Um filme francês provocador. “Minha Lua de Mel Polonesa”, de Elise Otzenberger, se apresenta como uma comédia mas, no fim das contas, aborda uma temática para lá de séria: a questão do esquecimento e do apagamento da memória, feito de forma muito proposital. Um filme que acaba tendo como objetivo nos colocar em estado de alerta quanto a algumas injustiças que pensamos estar enterradas há muito, mas que ainda pululam alegremente por aí. Para podermos entender melhor o filme, vamos lançar mão de spoilers.
Vamos ao plot. Anna (interpretada por Judith Chemla) e Adam (interpretado por Arthur Igual) são um casal parisiense de origem polonesa que organiza uma viagem a terra natal de seus antepassados para participar de uma celebração em nome das vítimas do holocausto. Anna tem grandes expectativas de encontrar suas raízes por lá, já que sua mãe nunca quis muito revolver o passado e isso é motivo de fortes discórdias entre as duas, com Anna tomando atitudes que beiram a histeria. Já Arthur também não dá muita ideia para o passado (o evento em que vão até tem mais ligação com sua família), mas acompanha a esposa.
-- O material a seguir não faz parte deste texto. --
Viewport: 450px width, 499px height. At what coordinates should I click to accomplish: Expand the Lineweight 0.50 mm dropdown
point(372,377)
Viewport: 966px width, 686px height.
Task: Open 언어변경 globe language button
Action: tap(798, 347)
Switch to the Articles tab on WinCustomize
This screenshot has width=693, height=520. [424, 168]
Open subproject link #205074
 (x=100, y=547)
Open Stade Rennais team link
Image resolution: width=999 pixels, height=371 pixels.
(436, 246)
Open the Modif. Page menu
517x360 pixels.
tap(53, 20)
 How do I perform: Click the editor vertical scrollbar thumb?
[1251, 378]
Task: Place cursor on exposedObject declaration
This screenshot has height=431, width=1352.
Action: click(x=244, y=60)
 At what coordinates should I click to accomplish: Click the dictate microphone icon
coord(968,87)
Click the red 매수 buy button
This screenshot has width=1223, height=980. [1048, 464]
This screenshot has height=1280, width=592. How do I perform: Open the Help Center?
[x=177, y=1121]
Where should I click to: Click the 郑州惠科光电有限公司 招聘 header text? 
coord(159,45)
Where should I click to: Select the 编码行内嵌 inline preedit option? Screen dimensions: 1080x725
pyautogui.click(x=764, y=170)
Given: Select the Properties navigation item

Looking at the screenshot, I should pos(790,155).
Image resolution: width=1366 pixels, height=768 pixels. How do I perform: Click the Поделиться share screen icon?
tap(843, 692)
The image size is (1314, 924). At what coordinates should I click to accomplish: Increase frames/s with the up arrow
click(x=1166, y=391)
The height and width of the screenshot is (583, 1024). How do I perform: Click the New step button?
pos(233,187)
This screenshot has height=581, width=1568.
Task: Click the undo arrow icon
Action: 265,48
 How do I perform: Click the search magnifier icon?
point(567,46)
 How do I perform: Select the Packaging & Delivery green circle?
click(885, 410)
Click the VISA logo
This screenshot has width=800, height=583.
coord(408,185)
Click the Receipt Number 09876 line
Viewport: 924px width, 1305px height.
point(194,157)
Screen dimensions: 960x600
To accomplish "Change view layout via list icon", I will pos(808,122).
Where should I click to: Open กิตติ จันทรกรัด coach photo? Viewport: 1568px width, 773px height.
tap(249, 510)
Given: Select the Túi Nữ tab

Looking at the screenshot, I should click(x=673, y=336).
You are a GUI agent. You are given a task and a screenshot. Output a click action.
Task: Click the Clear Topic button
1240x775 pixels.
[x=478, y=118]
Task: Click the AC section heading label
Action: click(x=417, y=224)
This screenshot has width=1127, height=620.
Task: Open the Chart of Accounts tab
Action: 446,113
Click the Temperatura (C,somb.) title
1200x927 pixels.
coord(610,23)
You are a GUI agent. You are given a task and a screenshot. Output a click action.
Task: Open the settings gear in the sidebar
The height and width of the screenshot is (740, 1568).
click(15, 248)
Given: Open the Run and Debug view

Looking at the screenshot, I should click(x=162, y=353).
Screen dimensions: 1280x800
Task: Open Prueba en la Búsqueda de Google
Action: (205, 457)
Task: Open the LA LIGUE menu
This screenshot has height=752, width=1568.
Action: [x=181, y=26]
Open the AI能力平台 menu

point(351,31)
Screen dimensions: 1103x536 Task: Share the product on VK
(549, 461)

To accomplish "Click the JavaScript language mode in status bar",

Ao chegarem por lá, a decepção vai tomando conta de Anna, pois ela não consegue se satisfazer com as poucas pistas que vai encontrando sobre o passado dos judeus, além de não ter nenhuma referência sobre o próprio passado, o que entristece demais a moça. Para piorar a situação, o apelo turístico local é todo em torno da cultura judaica fazendo dobradinha com o holocausto, onde temos a inusitada situação de camelôs que vendem, ao mesmo tempo, elementos da cultura judaica juntamente com souvenirs de suásticas, algo que beira o bizarro. A situação vai ter um ponto de virada com a chegada repentina da mãe de Anna, que ajuda a filha a se encontrar com o passado da família. Entretanto, infelizmente a surpresa não será das melhores.
O filme tem violentos plot twists. No início, vemos um casal numa espécie de segunda lua de mel, onde a esposa é muito metódica e agitada, sendo engraçada e chata ao mesmo tempo. Ou seja, a personagem de Anna flerta perigosamente com a caricatura. Mas, com a chegada à Polônia e as consequentes decepções de Anna, a coisa vai mudando de figura. Para ela, não conseguir ter contato com o passado da família vai assumindo um peso doloroso e aprofunda o abismo entre ela e a mãe, que não quer desenterrar o passado. A Anna chata e caricata do início do filme dá lugar a uma Anna com a qual nos solidarizamos e compadecemos. Começamos a nos mortificar com sua tristeza que beira o paroxismo.
A chegada da mãe e a reconciliação das duas é uma grata surpresa, mas o filme nos dá outra rasteira quando as duas procuram a casa da avó de Anna e somente se deparam com um terreno baldio cheio de mato, onde será a vez da mãe de Anna se debulhar em lágrimas e ser confortada pela filha. Foi de doer testemunhar a tristeza das duas abraçadas. Agora, esses pontos de virada no filme são fundamentais para cimentar a mensagem principal: por mais que a Polônia viva do turismo do holocausto, ainda assim há um apagamento da memória da cultura judaica e de toda a tragédia ocorrida, relegando-as a um mero souvenir. Os últimos sobreviventes do holocausto estão morrendo, o cemitério judeu tem as lápides saqueadas, a Estrela de David é usada como pichação em tom ofensivo em brigas de torcida de futebol. Ou seja, não se mudou muita coisa no tratamento dos judeus do holocausto da Segunda Guerra Mundial para cá.
E Anna e sua mãe recebem a polarização de toda essa violência que a cultura judaica ainda sofre. Ao usar o recurso dos plot twists para mostrar de forma veemente esse preconceito ainda reinante, a diretora Elise Otzenberger marcou um pontaço, dando ao filme o valor do ingresso e até muito mais. Para a coisa não terminar extremamente melancólica, optou-se por um último plot twist em forma de happy end, com o casal chegando a sua casa em Paris e praticando uma tradição judaica, que foi enterrar o prepúcio do filho pequeno num vaso de flores. Se Anna queria fazer isso na Polônia, as decepções da viagem acabaram levando-a a realizar isso em Paris, cidade que a mãe e a avó escolheram para se esquecer do duro passado na terra natal.
Dessa forma, se “Minha Lua de Mel Polonesa”, num primeiro momento ao assistir o trailer, parecia uma comédia bobinha, acabou posteriormente se revelando um grande filme pelo fato dos plot twists mostrarem a questão do apagamento compulsório da memória de uma cultura que ainda sofre perseguições hoje em dia. E o mais interessante é que a dor desse apagamento se personifica nas personagens de Anna e sua mãe onde a filha, incialmente afastada da mãe por não aceitar que ela quer deixar o passado para trás, depois a entende justamente pelos males que esse passado (e o apagamento do mesmo) provocam. Programa imperdível.